» PROVIDED RECORDS:
........

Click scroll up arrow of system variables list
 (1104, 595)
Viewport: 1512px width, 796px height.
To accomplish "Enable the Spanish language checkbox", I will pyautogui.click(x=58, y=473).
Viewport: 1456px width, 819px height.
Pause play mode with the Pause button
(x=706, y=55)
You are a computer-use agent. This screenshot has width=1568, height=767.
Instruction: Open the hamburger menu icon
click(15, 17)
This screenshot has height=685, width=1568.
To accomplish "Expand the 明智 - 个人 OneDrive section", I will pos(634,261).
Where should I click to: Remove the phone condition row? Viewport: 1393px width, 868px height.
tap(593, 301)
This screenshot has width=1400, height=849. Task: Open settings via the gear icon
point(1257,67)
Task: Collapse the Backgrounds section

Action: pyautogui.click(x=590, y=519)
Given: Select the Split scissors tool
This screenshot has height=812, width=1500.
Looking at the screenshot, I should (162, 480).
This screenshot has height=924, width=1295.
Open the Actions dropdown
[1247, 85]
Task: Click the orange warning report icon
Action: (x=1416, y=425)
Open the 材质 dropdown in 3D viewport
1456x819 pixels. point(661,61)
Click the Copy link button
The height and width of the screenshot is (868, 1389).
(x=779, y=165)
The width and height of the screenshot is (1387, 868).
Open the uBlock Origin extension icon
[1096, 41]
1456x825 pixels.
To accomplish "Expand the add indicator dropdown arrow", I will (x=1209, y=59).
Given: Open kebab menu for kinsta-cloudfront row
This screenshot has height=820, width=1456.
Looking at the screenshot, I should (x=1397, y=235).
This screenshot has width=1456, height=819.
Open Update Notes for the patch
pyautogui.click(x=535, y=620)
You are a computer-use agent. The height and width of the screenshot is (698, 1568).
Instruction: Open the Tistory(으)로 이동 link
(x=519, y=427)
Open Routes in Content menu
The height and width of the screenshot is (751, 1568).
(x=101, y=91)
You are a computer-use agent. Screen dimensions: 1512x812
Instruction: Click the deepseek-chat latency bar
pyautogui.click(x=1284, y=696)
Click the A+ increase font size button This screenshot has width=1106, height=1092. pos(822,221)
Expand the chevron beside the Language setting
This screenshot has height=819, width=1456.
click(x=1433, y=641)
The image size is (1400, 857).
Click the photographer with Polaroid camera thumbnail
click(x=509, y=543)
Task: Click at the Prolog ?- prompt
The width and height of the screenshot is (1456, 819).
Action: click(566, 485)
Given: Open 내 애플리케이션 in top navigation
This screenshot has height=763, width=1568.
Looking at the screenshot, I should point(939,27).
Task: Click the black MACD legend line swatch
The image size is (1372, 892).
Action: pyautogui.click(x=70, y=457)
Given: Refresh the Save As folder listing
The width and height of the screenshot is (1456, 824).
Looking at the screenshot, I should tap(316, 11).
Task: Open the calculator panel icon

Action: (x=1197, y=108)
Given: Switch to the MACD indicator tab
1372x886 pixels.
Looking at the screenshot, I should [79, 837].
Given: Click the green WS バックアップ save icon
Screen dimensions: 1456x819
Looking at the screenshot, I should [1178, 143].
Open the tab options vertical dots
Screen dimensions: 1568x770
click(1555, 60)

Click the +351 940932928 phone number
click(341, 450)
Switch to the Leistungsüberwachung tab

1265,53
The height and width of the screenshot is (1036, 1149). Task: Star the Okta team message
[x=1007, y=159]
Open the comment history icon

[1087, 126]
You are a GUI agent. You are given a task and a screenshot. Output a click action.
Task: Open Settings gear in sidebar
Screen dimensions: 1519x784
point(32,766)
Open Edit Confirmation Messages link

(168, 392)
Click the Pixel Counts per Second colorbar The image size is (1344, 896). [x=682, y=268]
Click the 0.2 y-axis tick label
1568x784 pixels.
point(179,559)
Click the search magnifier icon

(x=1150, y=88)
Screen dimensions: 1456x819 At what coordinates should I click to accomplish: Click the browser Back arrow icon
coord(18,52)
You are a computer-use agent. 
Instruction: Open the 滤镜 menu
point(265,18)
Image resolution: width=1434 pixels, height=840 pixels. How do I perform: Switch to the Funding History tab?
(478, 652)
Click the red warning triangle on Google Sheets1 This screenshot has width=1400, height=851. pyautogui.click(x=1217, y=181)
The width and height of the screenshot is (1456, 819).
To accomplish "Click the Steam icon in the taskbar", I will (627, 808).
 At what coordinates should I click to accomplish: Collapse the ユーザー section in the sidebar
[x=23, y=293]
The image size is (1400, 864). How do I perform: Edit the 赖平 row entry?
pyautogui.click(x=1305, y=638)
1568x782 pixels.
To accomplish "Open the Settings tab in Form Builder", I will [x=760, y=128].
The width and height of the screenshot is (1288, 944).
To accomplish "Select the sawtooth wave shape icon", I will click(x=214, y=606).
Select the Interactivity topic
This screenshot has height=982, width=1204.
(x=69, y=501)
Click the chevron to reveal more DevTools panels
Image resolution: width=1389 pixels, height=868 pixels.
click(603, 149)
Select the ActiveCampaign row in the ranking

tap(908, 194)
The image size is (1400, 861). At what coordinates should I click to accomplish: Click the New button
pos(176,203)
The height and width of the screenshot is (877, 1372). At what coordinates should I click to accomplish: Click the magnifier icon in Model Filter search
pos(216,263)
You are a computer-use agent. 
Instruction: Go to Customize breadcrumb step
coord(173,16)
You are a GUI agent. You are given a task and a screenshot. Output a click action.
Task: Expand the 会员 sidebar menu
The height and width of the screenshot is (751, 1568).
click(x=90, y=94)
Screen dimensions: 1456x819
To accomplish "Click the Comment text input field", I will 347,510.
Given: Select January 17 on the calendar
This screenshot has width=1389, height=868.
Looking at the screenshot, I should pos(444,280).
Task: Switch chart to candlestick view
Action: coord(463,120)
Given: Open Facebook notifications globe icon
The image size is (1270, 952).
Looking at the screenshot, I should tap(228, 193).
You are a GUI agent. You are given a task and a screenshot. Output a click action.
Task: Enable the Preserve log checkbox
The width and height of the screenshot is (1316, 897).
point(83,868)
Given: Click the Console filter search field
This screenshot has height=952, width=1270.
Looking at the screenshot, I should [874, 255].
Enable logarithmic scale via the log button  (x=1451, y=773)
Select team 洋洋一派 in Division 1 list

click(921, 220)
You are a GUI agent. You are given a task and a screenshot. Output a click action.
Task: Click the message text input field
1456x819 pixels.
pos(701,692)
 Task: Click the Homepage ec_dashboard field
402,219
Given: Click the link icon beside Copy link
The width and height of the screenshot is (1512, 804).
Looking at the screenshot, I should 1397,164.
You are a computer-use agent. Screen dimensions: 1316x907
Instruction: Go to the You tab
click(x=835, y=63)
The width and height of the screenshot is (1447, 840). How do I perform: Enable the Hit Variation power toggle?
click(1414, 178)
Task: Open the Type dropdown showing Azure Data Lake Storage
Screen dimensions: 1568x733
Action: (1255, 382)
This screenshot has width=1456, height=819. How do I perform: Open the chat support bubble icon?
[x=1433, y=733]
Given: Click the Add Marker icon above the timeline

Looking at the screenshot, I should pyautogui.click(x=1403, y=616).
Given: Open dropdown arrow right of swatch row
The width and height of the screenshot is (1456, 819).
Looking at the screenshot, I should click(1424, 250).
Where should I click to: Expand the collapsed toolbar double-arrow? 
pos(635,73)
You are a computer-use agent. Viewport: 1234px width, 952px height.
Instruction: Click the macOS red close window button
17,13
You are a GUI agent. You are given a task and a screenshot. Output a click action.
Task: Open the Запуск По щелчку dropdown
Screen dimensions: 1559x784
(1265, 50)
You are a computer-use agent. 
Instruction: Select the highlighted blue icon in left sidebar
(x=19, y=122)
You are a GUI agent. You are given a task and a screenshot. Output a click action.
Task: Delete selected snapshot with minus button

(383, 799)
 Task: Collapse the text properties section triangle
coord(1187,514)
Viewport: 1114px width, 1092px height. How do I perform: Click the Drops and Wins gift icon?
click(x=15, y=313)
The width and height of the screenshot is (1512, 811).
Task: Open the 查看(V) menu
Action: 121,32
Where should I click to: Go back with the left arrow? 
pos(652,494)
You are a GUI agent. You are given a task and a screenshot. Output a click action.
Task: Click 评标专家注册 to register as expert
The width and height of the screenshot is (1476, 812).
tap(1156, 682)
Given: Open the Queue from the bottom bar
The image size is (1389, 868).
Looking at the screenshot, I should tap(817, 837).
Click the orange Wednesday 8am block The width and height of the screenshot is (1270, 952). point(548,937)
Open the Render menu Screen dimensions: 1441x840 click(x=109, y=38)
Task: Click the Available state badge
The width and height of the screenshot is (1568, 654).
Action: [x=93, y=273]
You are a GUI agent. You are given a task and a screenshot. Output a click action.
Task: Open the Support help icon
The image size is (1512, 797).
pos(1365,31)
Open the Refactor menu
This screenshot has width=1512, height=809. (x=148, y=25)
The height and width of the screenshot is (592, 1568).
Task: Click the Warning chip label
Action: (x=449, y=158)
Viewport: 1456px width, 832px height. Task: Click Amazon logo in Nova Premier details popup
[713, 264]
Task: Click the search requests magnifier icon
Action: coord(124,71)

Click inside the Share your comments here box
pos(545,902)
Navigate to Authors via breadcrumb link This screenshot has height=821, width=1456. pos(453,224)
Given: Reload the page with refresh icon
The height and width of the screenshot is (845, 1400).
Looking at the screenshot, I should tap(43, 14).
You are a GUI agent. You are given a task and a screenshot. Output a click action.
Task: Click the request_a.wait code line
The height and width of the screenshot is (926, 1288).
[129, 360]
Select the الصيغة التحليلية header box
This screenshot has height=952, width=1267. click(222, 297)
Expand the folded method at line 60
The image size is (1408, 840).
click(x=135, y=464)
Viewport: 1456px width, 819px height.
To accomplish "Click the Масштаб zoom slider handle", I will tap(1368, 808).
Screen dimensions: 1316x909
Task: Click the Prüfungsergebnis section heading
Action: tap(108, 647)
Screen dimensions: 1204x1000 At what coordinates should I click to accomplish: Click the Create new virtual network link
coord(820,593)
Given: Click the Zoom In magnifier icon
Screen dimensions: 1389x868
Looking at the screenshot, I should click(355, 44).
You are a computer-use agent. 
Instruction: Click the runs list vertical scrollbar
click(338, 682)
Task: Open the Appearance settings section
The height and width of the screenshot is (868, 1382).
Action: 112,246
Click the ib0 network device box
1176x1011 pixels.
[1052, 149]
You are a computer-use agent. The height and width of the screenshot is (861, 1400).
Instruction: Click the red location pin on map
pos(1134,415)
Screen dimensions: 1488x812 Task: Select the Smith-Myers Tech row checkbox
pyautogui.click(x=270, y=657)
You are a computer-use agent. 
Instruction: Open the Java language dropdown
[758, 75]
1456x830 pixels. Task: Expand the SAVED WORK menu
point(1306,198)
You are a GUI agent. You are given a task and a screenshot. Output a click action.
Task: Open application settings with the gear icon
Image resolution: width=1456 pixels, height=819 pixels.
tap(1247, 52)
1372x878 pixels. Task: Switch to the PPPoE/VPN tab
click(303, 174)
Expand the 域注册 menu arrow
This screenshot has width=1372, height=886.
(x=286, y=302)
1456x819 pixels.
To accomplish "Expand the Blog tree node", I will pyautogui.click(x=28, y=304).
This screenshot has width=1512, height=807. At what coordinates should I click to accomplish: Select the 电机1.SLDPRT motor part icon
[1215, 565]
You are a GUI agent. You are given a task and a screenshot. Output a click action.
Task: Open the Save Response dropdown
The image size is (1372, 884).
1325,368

........

» ABOUT THIS TASK: Produce only the lines from the line containing "Click the A+" through the line containing "The image size is (1400, 857).", inclusive of both, exactly as they stand in the entries above.

» EXERCISE ANSWER:
Click the A+ increase font size button This screenshot has width=1106, height=1092. pos(822,221)
Expand the chevron beside the Language setting
This screenshot has height=819, width=1456.
click(x=1433, y=641)
The image size is (1400, 857).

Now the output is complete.